> _Text segment_

# # #

Because of the prevalent structural instability and limited resources in the Middle East and North Africa (MENA) region, countries like Lebanon, marked by economic fragility and political challenges, are uniquely susceptible to public health crises, including AMR. Increasing financial volatility removes access to formal healthcare, pushing many away from hospitals and physicians. Instead, self-medication and informal antibiotic use become coping strategies. Despite this vulnerability, such cases are underrepresented in the AMR literature, which focuses mostly on Western settings.

These socio-economic struggles do more than change health-seeking behaviour; they directly influence microbial evolution. As financial pressures intensify and improper self-medication continues, microbes are exposed to subtherapeutic drug levels that eliminate susceptible organisms while allowing resistant ones to survive and multiply. Over time, this leads to a population-wide spread of resistance genes, both interpersonally and agriculturally, further straining an already weakened healthcare system. This dynamic drives an economic crisis – AMR feedback loop, which illustrates how structural failures in governmental systems accelerate biological resistance at a population-wide scale.

# # #

> _Given information_

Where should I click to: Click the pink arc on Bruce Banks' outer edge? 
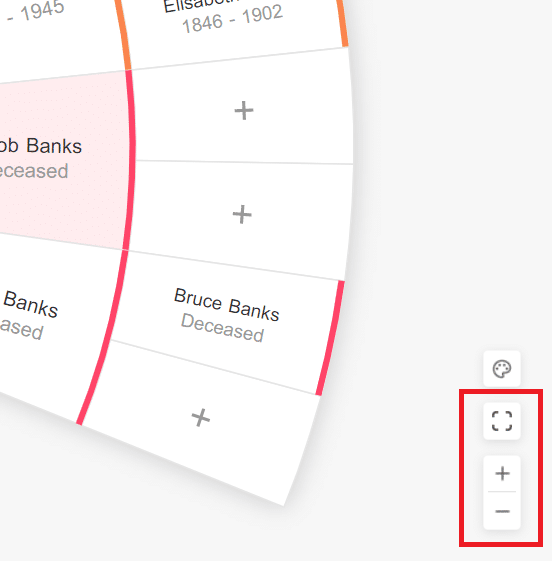[x=331, y=338]
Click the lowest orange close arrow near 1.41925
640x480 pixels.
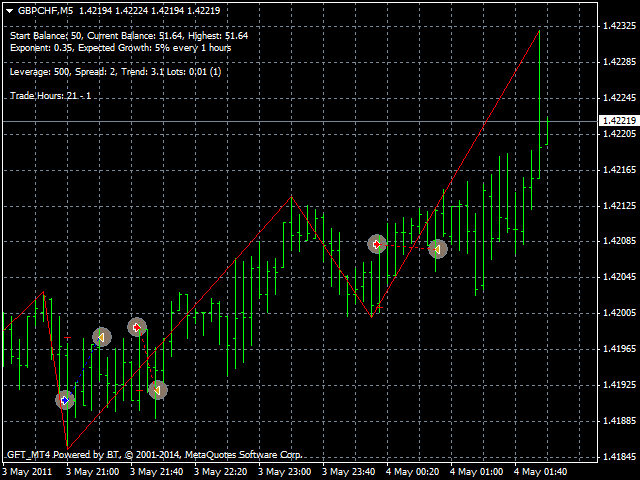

# # #

> _Your objective_
Could you reproduce the passage on antibiotic resistance in Lebanon word for word, from "Because of the" to "on Western settings."?

> _Response area_
Because of the prevalent structural instability and limited resources in the Middle East and North Africa (MENA) region, countries like Lebanon, marked by economic fragility and political challenges, are uniquely susceptible to public health crises, including AMR. Increasing financial volatility removes access to formal healthcare, pushing many away from hospitals and physicians. Instead, self-medication and informal antibiotic use become coping strategies. Despite this vulnerability, such cases are underrepresented in the AMR literature, which focuses mostly on Western settings.